Suggested Background Knowledge
Successful completion of “CS 7641: Machine Learning” is strongly recommended, especially understanding neural networks. Students should also be familiar with or willing to learn:
- Linear Algebra, Calculus, and Statistics
- Scientific computing on Python using NumPy
- Training and evaluating neural networks using PyTorch
- Using Jupyter notebooks to experiment with algorithms
- Using MatPlotLib or other visualization software to create graphs
Technical Requirements and Software
- Browser and connection speed: An up-to-date version of Chrome or Firefox is strongly recommended. We also support Internet Explorer 9 and the desktop versions of Internet Explorer 10 and above (not the metro versions). 2+ Mbps is recommended; the minimum requirement is 0.768 Mbps download speed.
- Operating system:
- Ubuntu Linux 20.04 or higher is recommended
- PC: Windows XP or higher with the latest updates installed, or Mac: OS X 10.6 or higher with the latest updates installed will be required for the final exam
- CPU: An x86-64 CPU (Intel or AMD) is strongly recommended, as specific scientific computing packages may not have ARM native code. It will be up to you to set up a suitable environment to conduct your experiments if you use an ARM-based processor, which may require obtaining a cloud instance with enough compute power to run these experiments at your sole cost.
- (Optional but strongly recommended) We will provide you with a Dockerfile that contains a suitable setup to do RL research.
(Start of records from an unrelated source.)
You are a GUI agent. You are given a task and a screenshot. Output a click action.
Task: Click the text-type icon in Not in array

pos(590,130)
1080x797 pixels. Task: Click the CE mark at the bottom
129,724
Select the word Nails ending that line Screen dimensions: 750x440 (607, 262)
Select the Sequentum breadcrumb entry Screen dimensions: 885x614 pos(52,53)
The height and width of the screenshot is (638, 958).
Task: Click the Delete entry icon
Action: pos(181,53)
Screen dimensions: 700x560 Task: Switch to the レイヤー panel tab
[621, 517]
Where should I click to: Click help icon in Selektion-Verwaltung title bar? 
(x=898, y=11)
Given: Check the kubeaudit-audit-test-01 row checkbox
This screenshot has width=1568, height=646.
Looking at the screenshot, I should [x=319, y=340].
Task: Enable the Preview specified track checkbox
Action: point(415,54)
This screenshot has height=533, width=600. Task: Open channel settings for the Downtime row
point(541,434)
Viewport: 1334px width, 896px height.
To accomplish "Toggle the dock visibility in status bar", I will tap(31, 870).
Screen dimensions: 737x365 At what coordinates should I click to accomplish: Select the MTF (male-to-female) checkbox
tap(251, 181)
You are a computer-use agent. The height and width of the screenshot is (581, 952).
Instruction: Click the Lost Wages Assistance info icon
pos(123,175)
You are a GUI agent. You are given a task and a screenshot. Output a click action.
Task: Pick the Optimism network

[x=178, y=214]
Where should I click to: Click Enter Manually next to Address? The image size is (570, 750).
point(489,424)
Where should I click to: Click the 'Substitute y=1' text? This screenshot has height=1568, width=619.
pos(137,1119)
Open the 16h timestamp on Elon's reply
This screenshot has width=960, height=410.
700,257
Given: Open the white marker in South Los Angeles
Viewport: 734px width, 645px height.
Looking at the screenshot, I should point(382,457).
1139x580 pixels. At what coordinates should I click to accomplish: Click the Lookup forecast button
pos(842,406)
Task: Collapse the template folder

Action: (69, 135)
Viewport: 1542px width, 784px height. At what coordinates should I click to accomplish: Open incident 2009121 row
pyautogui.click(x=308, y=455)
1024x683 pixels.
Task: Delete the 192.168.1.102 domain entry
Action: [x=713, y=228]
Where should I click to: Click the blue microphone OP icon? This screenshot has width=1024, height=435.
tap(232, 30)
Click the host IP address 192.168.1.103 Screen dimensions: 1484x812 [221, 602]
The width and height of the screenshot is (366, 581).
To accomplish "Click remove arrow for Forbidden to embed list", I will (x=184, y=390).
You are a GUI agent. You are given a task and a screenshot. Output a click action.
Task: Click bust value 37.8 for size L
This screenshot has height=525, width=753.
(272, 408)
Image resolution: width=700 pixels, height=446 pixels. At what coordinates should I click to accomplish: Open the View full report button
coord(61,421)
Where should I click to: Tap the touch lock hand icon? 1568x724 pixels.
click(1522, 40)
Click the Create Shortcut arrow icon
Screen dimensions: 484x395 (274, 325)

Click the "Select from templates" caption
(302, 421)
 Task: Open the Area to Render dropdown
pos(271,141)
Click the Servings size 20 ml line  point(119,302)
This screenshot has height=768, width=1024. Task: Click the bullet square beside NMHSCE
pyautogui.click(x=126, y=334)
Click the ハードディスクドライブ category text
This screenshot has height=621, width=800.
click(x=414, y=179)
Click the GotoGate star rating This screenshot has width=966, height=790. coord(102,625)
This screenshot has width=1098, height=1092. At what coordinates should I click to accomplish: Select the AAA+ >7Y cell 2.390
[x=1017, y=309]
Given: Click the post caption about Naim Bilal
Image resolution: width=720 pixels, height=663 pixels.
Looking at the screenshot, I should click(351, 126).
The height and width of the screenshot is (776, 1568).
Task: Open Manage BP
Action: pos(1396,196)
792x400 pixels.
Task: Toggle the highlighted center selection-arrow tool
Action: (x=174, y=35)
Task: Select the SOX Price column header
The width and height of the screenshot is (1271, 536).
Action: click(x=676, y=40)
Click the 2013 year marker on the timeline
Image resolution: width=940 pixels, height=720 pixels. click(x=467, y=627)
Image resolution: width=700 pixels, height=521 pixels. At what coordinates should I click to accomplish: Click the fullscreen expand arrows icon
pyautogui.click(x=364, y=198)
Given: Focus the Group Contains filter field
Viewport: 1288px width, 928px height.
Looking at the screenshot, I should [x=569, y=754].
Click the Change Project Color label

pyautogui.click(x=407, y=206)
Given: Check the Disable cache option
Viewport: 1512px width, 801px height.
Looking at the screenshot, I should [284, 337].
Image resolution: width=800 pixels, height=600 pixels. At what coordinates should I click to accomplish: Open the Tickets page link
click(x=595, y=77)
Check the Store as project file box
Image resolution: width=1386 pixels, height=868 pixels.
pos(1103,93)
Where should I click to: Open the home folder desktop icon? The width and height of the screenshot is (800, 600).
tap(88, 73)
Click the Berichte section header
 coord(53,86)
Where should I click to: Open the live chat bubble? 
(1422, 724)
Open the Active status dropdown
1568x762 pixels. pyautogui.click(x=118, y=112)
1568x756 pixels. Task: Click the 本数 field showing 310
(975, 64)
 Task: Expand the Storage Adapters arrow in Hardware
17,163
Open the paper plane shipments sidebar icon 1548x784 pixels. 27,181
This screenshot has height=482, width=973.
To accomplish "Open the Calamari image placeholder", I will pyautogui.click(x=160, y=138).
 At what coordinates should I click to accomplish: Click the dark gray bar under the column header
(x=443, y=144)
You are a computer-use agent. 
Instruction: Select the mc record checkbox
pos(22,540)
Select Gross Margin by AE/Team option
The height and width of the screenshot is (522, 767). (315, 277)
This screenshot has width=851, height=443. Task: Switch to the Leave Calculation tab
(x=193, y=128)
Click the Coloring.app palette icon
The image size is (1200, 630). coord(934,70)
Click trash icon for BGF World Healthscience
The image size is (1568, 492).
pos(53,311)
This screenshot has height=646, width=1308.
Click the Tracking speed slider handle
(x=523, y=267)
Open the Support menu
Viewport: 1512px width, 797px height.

To run this environment, you will need at least 50GB of open hard disk space, 8GB of RAM. A CUDA-compatible GPU is recommended. The teaching staff will provide this file during the course.
All Georgia Tech students are expected to uphold the Georgia Tech Academic Honor Code. This course may impose additional academic integrity stipulations; consult the official course documentation for more information.